There is simply some sequence of operations that is causing your
PCIExpress IP to miss a completion, and apparently those are the only
tests that happen to execute that sequence of operations.

can we correct it by adding some code or should we go for the hard ware correction??

You must fix the hardware.


Tim Roberts, xxxxx@probo.com
Providenza & Boekelheide, Inc.

Have I mentioned that I’ve been ASTONISHED lately at the quality of some of the PCIe interface IP blocks out there?

I don’t know where these things come from, but it’s starting to feel like PCIe IP is being developed on Code Project.

Peter
OSR
@OSRDrivers

xxxxx@osr.com wrote:

Have I mentioned that I’ve been ASTONISHED lately at the quality of some of the PCIe interface IP blocks out there?

I assume you mean “poor quality”. I agree.

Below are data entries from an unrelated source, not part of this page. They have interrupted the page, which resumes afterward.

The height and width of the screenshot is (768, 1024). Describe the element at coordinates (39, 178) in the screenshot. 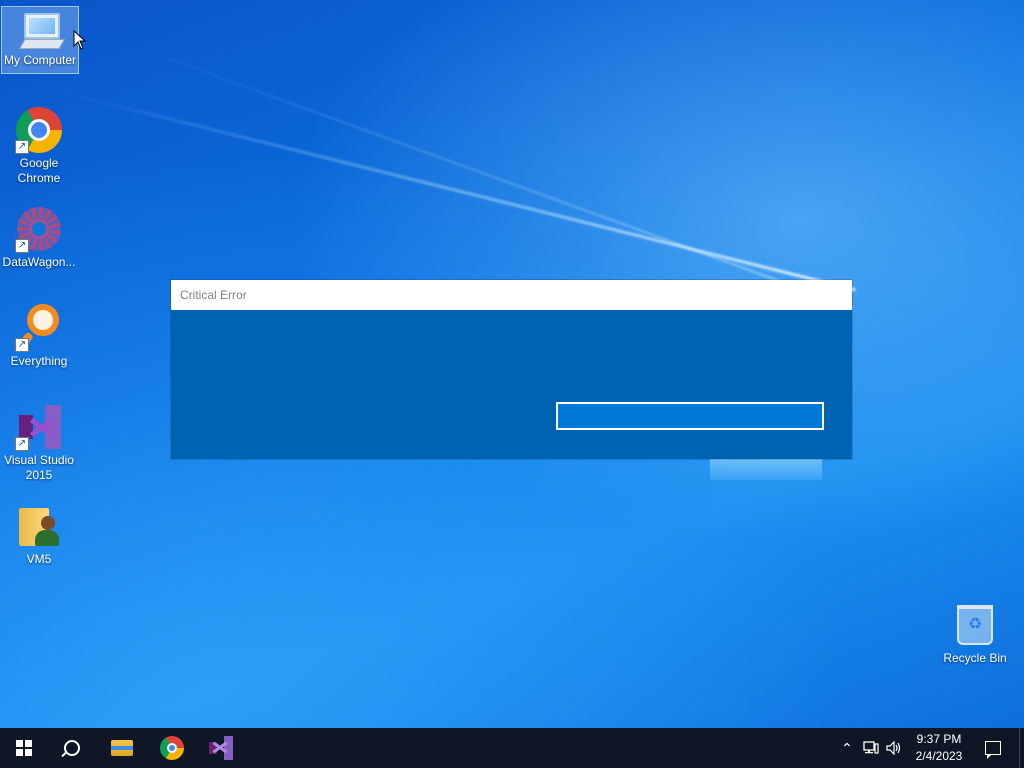

I see `desktop-icon-label: Chrome` at that location.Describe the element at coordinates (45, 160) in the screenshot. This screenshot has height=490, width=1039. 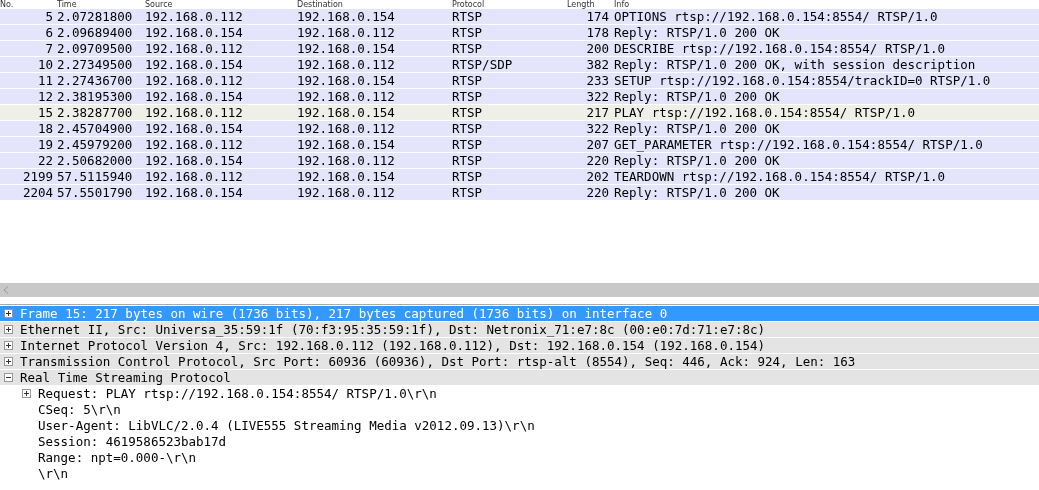
I see `table-cell-text: 22` at that location.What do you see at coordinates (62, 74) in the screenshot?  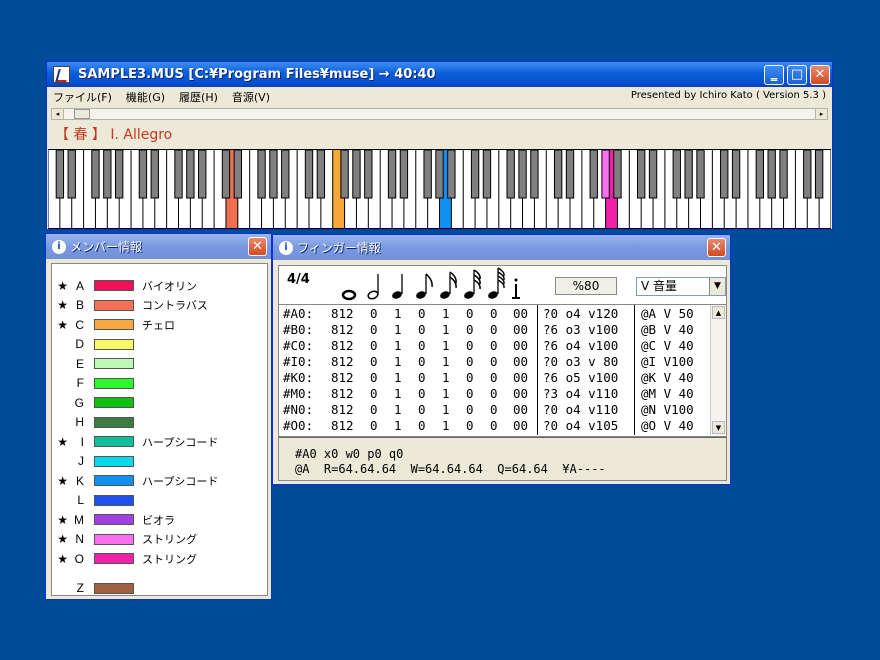 I see `app-icon` at bounding box center [62, 74]. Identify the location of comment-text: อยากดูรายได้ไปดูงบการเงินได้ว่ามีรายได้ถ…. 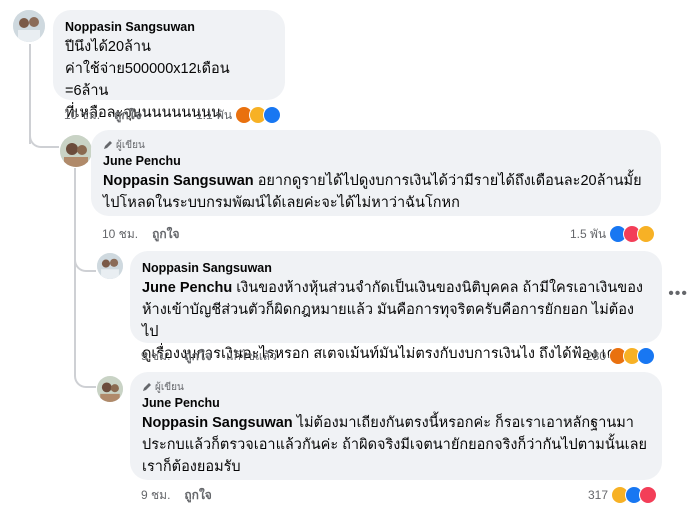
(448, 181).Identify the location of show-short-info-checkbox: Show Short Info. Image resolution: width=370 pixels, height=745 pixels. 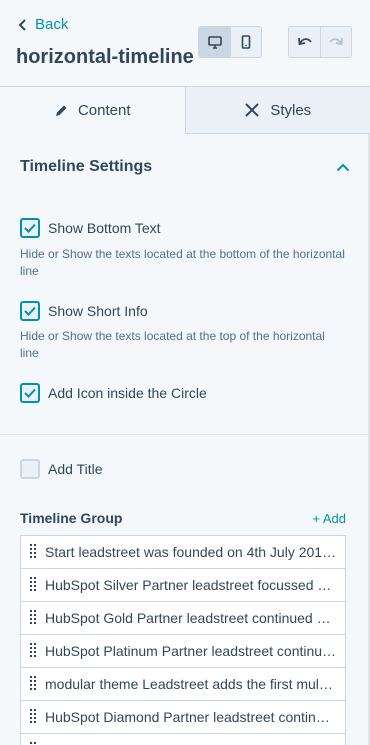
(84, 311).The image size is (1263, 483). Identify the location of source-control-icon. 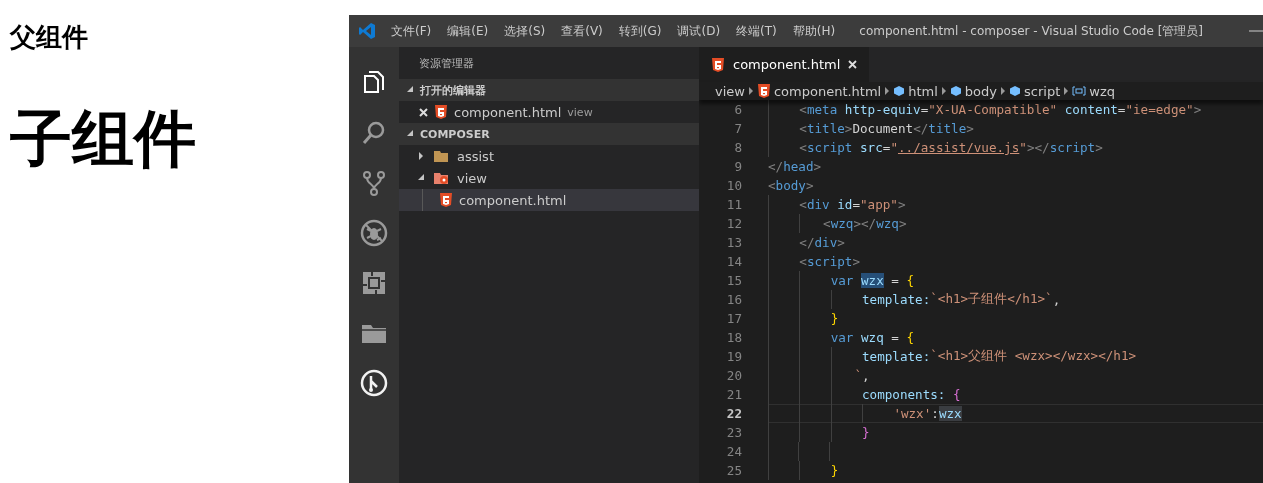
(374, 183).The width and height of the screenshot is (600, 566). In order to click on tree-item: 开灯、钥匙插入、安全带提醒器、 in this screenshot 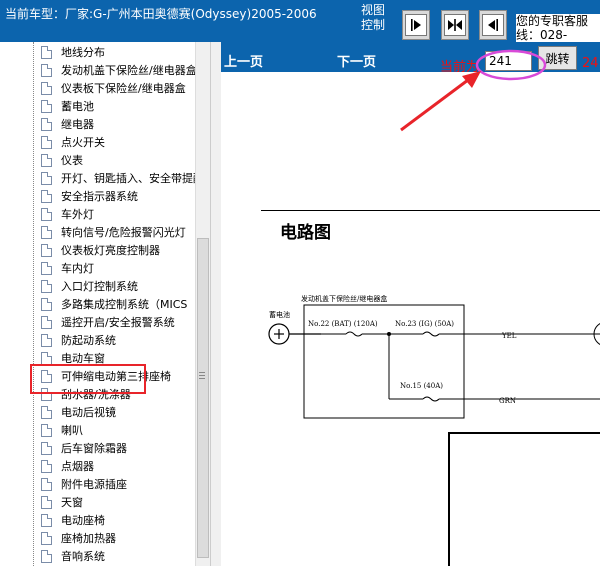, I will do `click(118, 178)`.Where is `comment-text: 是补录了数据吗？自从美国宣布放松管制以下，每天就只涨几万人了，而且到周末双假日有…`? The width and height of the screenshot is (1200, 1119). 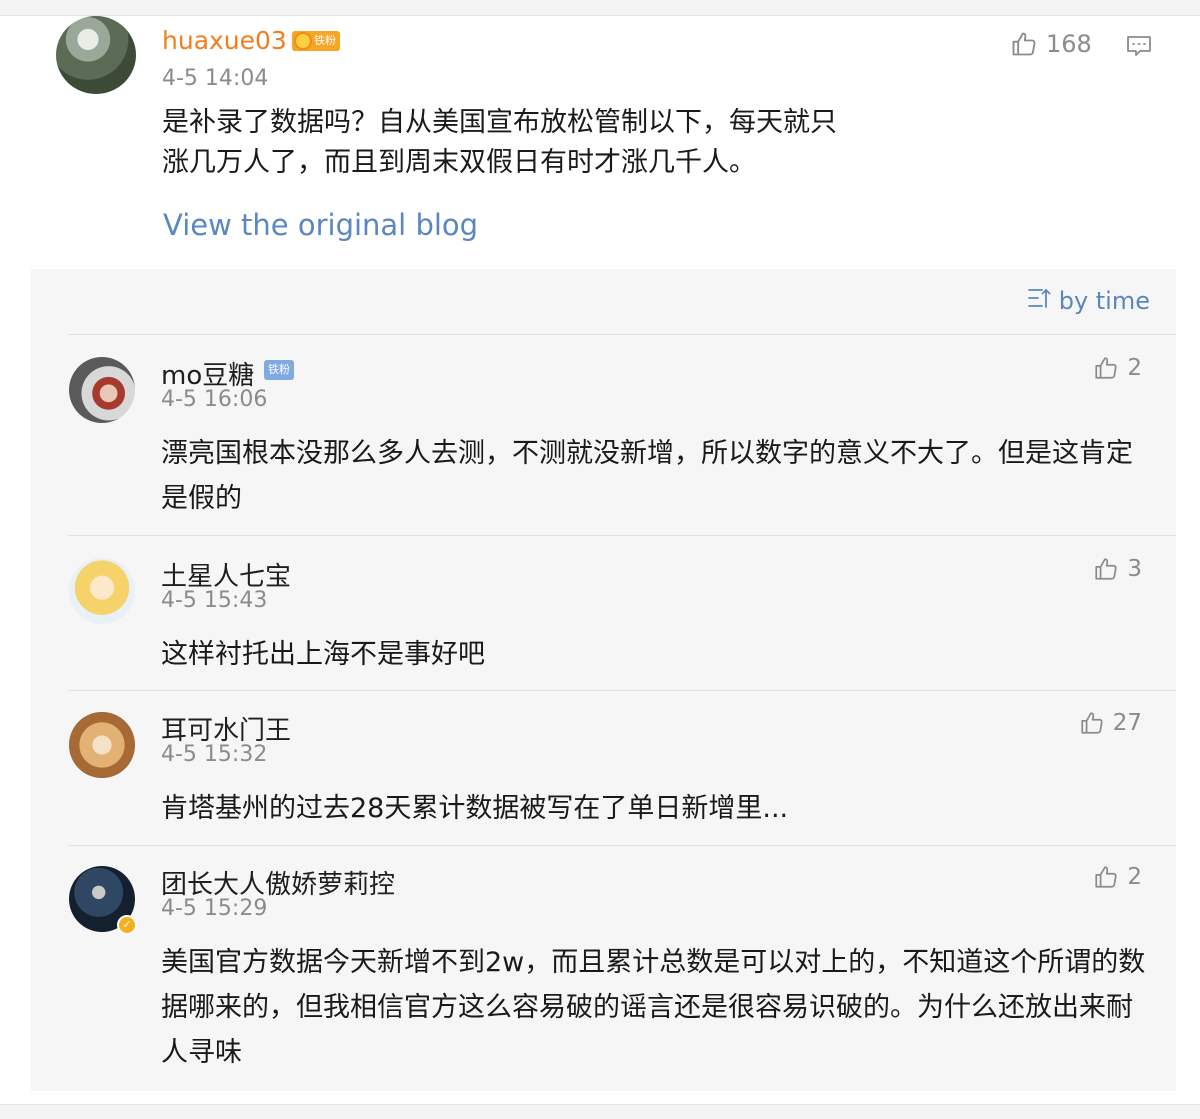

Tim Roberts, xxxxx@probo.com
Providenza & Boekelheide, Inc.

Hi All,
I have a silly doubt here, before installing my driver i am release signing the driver and doing TESTSIGNING OFF. then i am installing my driver and running the tests. here i observed that my system is automatically turning into the TESTMODE while running the tests. will it happens normally??? (this may not be the cause , but i want to know) .